▶ Document text

----------

Quotīdiē ❧ A too-often understated perspective on reparations for slavery

The African role in the slave trade was fully understood and openly acknowledged by many African-Americans even before the Civil War. For Frederick Douglass, it was an argument against repatriation schemes for the freed slaves. “The savage chiefs of the western coasts of Africa, who for ages have been accustomed to selling their captives into bondage and pocketing the ready cash for them, will not more readily accept our moral and economical ideas than the slave traders of Maryland and Virginia,” he warned. “We are, therefore, less inclined to go to Africa to work against the slave trade than to stay here to work against it.”

—Henry Louis Gates Jr.—"Ending the Slavery Blame-Game"

I really don't know much about Henry Louis Gates Jr. except that I got a good laugh out of reports of his response to the police officer who asked him to step outside his own house.  I did find very interesting his article about some of the inconvenient reality regarding reparations the destination countries of slavery to the descendants of those slaves.  Frederick Douglass's argument against repatriation schemes echoes into debate about reparation schemes.  I've been making a similar argument for ages, but then again it's probably easier for me to say, considering I'm the insouciant type whose 'forbear was not the one shuffled off in a coffle to Calabar for a ghastly journey and a ghastlier existence abroad.'

OK, to be sure we don't treat the history of the slave trade as gingerly in Nigeria as we do in the U.S. An old girlfriend of mine was from Arochukwu, and when I wanted to tease her (which was often) I called her "slave trader". She'd call me "bushman" It's all good. Of course I didn't dwell on the fact that my Mom is from near Calabar, where the Aros would typically sell all the slaves they'd captured in their raids on the Igbo interior (where my Dad is from).

—me—"Want a Slave Trade tour? Don't miss Arochukwu."

Certainly any talk of reparations for any historical evil is a mater of politics, and nothing that could be considered balanced convention or regular law.  You could certainly make a reasonable argument that descendants of slaves deserve reparations across the board, from descendants of plantation owners as well as descendants of the damnable potentates who started off the chain of commerce.  It might be a tricky one to identify the guilty parties in the latter case since I doubt there was much record keeping in the Guinea hinterlands, not even in Nsibiri annals of Arochukwu secret societies.  I'd personally work with our family lawyer to get us off because our name 'Ogbuji' clearly indicates that yams were our stock-in-trade, not heads.  But just as US discussion of reparations is more about government compensation schemes than inter-family vendettas, I suspect the way to go for Africa would be hand over a bunch of oil rights to the reparees.  I'm for that.  "Good riddance," I'd say, and maybe given the Deepwater Horizon, the US might be a teensy bit less jealous of mineral rights as well.

----------

▶ Supplied material
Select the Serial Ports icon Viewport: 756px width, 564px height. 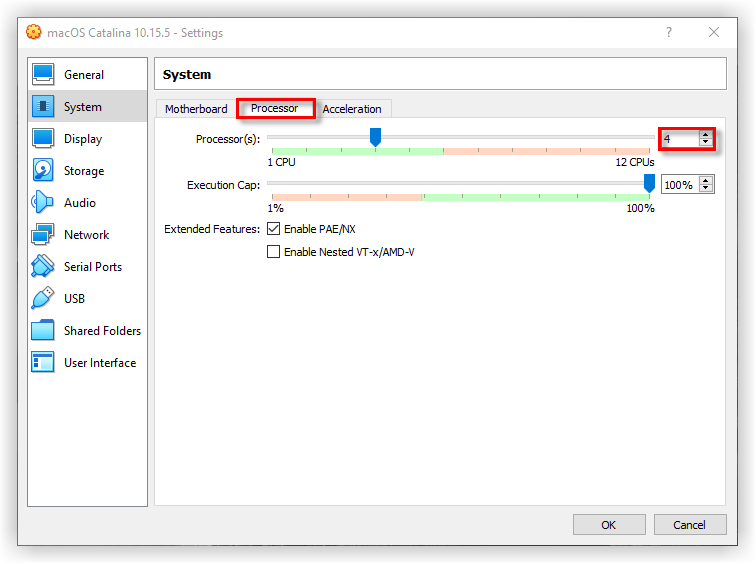point(43,267)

----------

▶ Problem description
In the reparations post, list every country and town named in the paragraph that begins "OK, to be sure." The lines that come after the reparations post are separate material.

▶ Solution
Nigeria, the U.S., Arochukwu, Calabar